Given request 1 ▸ In the extract on R. v. Kapp, which three First Nations got the 24-hour early sockeye opening?
Given request 2 ▸ Extend the extract on the R. v. Kapp fishery case, picking up after its last sentence.

Extract ▸
+--

A race-based fishery that violates the equality rights guarantee in the constitution, or, a legitimate attempt in the absence of treaties and definitive court rulings to begin a process of reconciliation between the Crown and aboriginal peoples over the fisheries?

In broad terms, these were the questions facing five justices of the British Columbia Court of Appeal in R. v. Kapp, a dispute over a 24-hour sockeye salmon fishery on the Fraser River.

At 7:00 a.m. on August 19, 1998, the Department of Fisheries and Oceans opened the sockeye fishery at the mouth of the Fraser to commercial fishers from the Musqueam, Tsawwassen and Burrard First Nations for 24 hours before it opened the fishery to the rest of the commercial fleet.

This advance opening was part of a "pilot sales agreement" between the First Nations and the DFO under its Aboriginal Fisheries Strategy. The parties intended these agreements as temporary arrangements that would provide more aboriginal fishers with access to the commercial fisheries, bridging the treaty negotiations that would establish a more permanent aboriginal presence in the commercial fisheries.

'Racial classification system' charged

In response, nearly 150 commercial fishers, including John Michael Kapp after whom the case is known, set their gill nets during the 24-hour window in protest. Each held a commercial licence to fish in the area, but could not fish until August 20th. The DFO laid charges.

In their defence, the commercial fishers argued that the early opening for the Musqueam, Tsawwassen and Burrard created a "race-based" fishery or a "segregated" fishery based on a "racial classification system" that violated the equality guarantees in the constitution.

In five separate but concurring opinions, the justices in the BCCA rejected this argument, and rightly so. But they were not as clear in rejecting the race-based characterization of the fishery as they should have been. That charge still reverberates in the aftermath of the decision.

+--

Data block ▸

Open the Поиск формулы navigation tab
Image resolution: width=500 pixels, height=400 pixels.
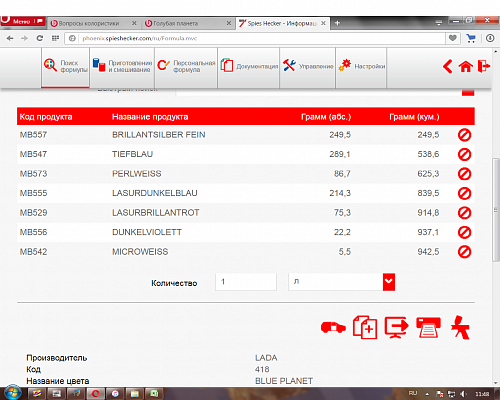tap(65, 67)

+--

Reply 1 ▸ The Musqueam, Tsawwassen and Burrard First Nations.

Reply 2 ▸
Although the pilot sales program was not without problems, and it is difficult to discern whether it contributed to the stability of the fishery or increased the conflict and animosity on the water, the characterization of the fisheries as "race-based" is wrong.

'As they had done for centuries'

Aboriginal rights are not based on race, but, as the Supreme Court of Canada has indicated in another fishing rights case, on the fact that "when Europeans arrived in North America, aboriginal peoples were already here, living in communities on the land, and participating in distinctive cultures, as they had done for centuries."

The source of an aboriginal right to fish, therefore, lies not in a racial designation, but rather in the use and management of the fisheries by distinct political communities whose existence long preceded the British assertion of sovereignty.

The Supreme Court has recognized a constitutional right of aboriginal peoples to a food, social and ceremonial fishery. In one instance it has also recognized an aboriginal right to a commercial fishery. In doing so, the Supreme Court noted that the constitutional entrenchment of aboriginal rights provides a means by which to reconcile the prior aboriginal presence with Crown sovereignty.

A small step

In R. v. Kapp the commercial fleet argued that Canadian courts have not recognized an aboriginal right to a commercial fishery for the Musqueam, Tsawwassen or Burrard, and therefore that there is no constitutional basis for their prior access to the fishery. This is true, but then no court has denied this right to these First Nations either.

Aboriginal rights to fish were not the issue in this case, but they are the subject of continuing treaty negotiation, and may form the subject of litigation should the negotiation prove unsuccessful.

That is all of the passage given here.